:: EXTRACTED DATA ::

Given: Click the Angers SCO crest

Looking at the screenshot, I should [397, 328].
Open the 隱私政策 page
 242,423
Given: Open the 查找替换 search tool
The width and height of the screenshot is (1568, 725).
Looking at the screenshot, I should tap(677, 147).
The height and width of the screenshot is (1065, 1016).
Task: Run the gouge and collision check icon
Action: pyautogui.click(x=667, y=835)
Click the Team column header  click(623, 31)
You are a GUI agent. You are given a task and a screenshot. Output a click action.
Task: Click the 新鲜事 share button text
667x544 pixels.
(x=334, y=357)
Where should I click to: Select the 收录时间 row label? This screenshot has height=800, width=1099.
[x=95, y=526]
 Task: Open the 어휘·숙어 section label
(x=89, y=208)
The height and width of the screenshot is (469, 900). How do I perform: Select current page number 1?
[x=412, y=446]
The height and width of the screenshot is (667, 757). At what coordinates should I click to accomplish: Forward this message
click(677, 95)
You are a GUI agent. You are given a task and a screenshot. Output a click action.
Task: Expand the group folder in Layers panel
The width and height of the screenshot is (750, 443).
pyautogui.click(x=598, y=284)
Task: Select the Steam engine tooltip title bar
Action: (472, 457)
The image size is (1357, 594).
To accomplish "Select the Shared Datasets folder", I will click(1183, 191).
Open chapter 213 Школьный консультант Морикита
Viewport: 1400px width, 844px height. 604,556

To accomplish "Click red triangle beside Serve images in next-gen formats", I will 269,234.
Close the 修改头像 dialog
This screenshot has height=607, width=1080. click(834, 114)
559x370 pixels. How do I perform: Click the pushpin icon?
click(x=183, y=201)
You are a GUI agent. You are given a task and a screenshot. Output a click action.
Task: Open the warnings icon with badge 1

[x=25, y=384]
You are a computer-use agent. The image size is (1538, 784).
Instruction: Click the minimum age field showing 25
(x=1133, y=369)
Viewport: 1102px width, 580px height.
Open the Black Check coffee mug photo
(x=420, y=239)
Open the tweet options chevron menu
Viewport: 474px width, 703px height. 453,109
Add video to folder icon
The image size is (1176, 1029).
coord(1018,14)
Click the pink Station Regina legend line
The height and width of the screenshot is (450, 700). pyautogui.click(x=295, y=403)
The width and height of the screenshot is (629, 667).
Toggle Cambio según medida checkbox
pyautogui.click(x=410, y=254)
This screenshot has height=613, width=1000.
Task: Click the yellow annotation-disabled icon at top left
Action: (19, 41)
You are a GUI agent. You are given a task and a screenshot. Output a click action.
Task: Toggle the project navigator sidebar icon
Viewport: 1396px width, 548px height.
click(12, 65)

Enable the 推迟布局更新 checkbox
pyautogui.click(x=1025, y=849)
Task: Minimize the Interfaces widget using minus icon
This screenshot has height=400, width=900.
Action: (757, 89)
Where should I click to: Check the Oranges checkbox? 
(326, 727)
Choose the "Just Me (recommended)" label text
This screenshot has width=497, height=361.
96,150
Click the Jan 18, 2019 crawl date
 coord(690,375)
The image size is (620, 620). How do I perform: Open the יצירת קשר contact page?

:::

### EXERCISE
Copy out every one of the lines above without changing anything.

### COMPLETED EXERCISE
Given: Click the Angers SCO crest

Looking at the screenshot, I should [397, 328].
Open the 隱私政策 page
 242,423
Given: Open the 查找替换 search tool
The width and height of the screenshot is (1568, 725).
Looking at the screenshot, I should tap(677, 147).
The height and width of the screenshot is (1065, 1016).
Task: Run the gouge and collision check icon
Action: pyautogui.click(x=667, y=835)
Click the Team column header  click(623, 31)
You are a GUI agent. You are given a task and a screenshot. Output a click action.
Task: Click the 新鲜事 share button text
667x544 pixels.
(x=334, y=357)
Where should I click to: Select the 收录时间 row label? This screenshot has height=800, width=1099.
[x=95, y=526]
 Task: Open the 어휘·숙어 section label
(x=89, y=208)
The height and width of the screenshot is (469, 900). How do I perform: Select current page number 1?
[x=412, y=446]
The height and width of the screenshot is (667, 757). At what coordinates should I click to accomplish: Forward this message
click(677, 95)
You are a GUI agent. You are given a task and a screenshot. Output a click action.
Task: Expand the group folder in Layers panel
The width and height of the screenshot is (750, 443).
pyautogui.click(x=598, y=284)
Task: Select the Steam engine tooltip title bar
Action: (472, 457)
The image size is (1357, 594).
To accomplish "Select the Shared Datasets folder", I will click(1183, 191).
Open chapter 213 Школьный консультант Морикита
Viewport: 1400px width, 844px height. 604,556

To accomplish "Click red triangle beside Serve images in next-gen formats", I will 269,234.
Close the 修改头像 dialog
This screenshot has height=607, width=1080. click(834, 114)
559x370 pixels. How do I perform: Click the pushpin icon?
click(x=183, y=201)
You are a GUI agent. You are given a task and a screenshot. Output a click action.
Task: Open the warnings icon with badge 1

[x=25, y=384]
You are a computer-use agent. The image size is (1538, 784).
Instruction: Click the minimum age field showing 25
(x=1133, y=369)
Viewport: 1102px width, 580px height.
Open the Black Check coffee mug photo
(x=420, y=239)
Open the tweet options chevron menu
Viewport: 474px width, 703px height. 453,109
Add video to folder icon
The image size is (1176, 1029).
coord(1018,14)
Click the pink Station Regina legend line
The height and width of the screenshot is (450, 700). pyautogui.click(x=295, y=403)
The width and height of the screenshot is (629, 667).
Toggle Cambio según medida checkbox
pyautogui.click(x=410, y=254)
This screenshot has height=613, width=1000.
Task: Click the yellow annotation-disabled icon at top left
Action: (19, 41)
You are a GUI agent. You are given a task and a screenshot. Output a click action.
Task: Toggle the project navigator sidebar icon
Viewport: 1396px width, 548px height.
click(12, 65)

Enable the 推迟布局更新 checkbox
pyautogui.click(x=1025, y=849)
Task: Minimize the Interfaces widget using minus icon
This screenshot has height=400, width=900.
Action: (757, 89)
Where should I click to: Check the Oranges checkbox? 
(326, 727)
Choose the "Just Me (recommended)" label text
This screenshot has width=497, height=361.
96,150
Click the Jan 18, 2019 crawl date
 coord(690,375)
The image size is (620, 620). How do I perform: Open the יצירת קשר contact page?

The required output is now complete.